WRITTEN TASKS —
**a.** Please decide whether each statement agrees with the transit comment: (i) the writer believes public-private partnerships work well; (ii) the writer ranks transportation as more essential than running water; (iii) Lyft and Uber are named as services that are running in the red most of the time. Answer each with yes or no and quote the words of the comment that decide it.
**b.** Write out the passage of the transit comment starting at "For example, I" and ending at "in a company.", keeping every word and mark unchanged.

* Start SELECTION *

As usual, the answer to a headline is no.

Transportation is not something I trust to private entities without major
government oversight. And in general, even with that oversight private
entities primarily look to make a profit, which the government isn't as
concerned about (e.g. the city of Townsville isn't concerned with shareholders
like Megacorp Inc. is). I think public-private partnerships work well -- see
Japan's JR, Korea's Korail -- but completely privatized transportation would
be a detriment to society because the priorities of profit vs need would be
skewed.

For example, I can imagine a future where "private" transit (the private
version of public transit) is ordered by phone, but will only pick you up if
enough people want it in a specific area. This kind of thing happens a lot:
look at how many bus stops are passed by later at night in SF. I can also
imagine that if public transit became private, some bus lines would stop
running at certain times because it's less profitable, because profit is a
major concern in a company.

I also don't like the idea that transportation isn't essential and therefore
should be given to private companies, as alluded to in this article: "Rather
than spending millions to operate multiple transit lines and modes—while
losing money—the government can spend less and leave the headaches of running
those systems to someone else. It can use the savings to pay for other,
essential, government services." For many people, transportation is an
essential service, one stop removed from the base needs such as food and
shelter. I'm maybe being a little pedantic about the wording, but I would
argue that transportation is essential, albeit less essential than something
like running water.

It's easy to forget that a lot of the services that exist in SF around
transportation are heavily VC funded, and are running in the red most of the
time (look at Lyft, Uber). This lulls us into a false sense of security
thinking that, "this is cheap, it will stay cheap forever." Most of these
services are subsidized by VC money and when that money starts to dwindle and
profit becomes a bigger concern, prices will go up and the equation isn't as
simple as it might seem now.

* End SELECTION *
* Start DATASET EXCERPT *

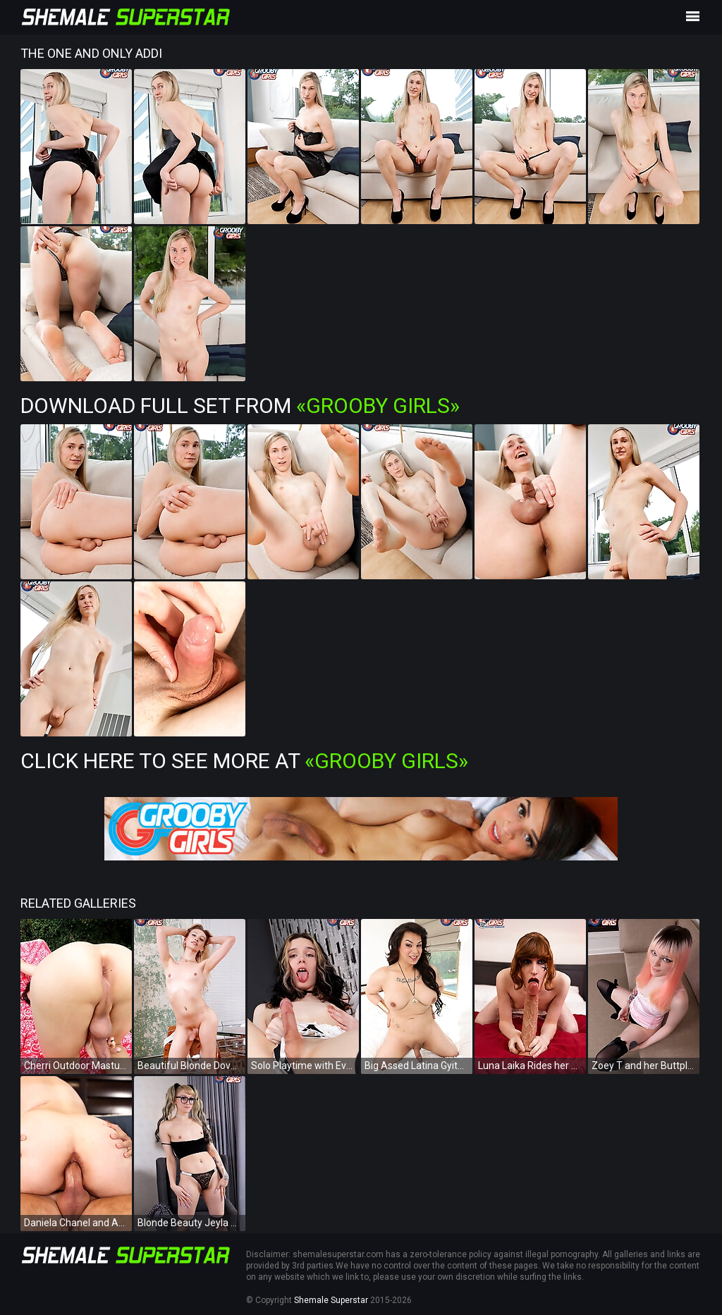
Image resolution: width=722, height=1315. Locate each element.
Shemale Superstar (331, 1300)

* End DATASET EXCERPT *

SOLUTIONS TO THE EXERCISE —
**a.**
(i) Yes: "I think public-private partnerships work well"
(ii) No: "albeit less essential than something like running water"
(iii) Yes: "are running in the red most of the time (look at Lyft, Uber)"

**b.**
For example, I can imagine a future where "private" transit (the private
version of public transit) is ordered by phone, but will only pick you up if
enough people want it in a specific area. This kind of thing happens a lot:
look at how many bus stops are passed by later at night in SF. I can also
imagine that if public transit became private, some bus lines would stop
running at certain times because it's less profitable, because profit is a
major concern in a company.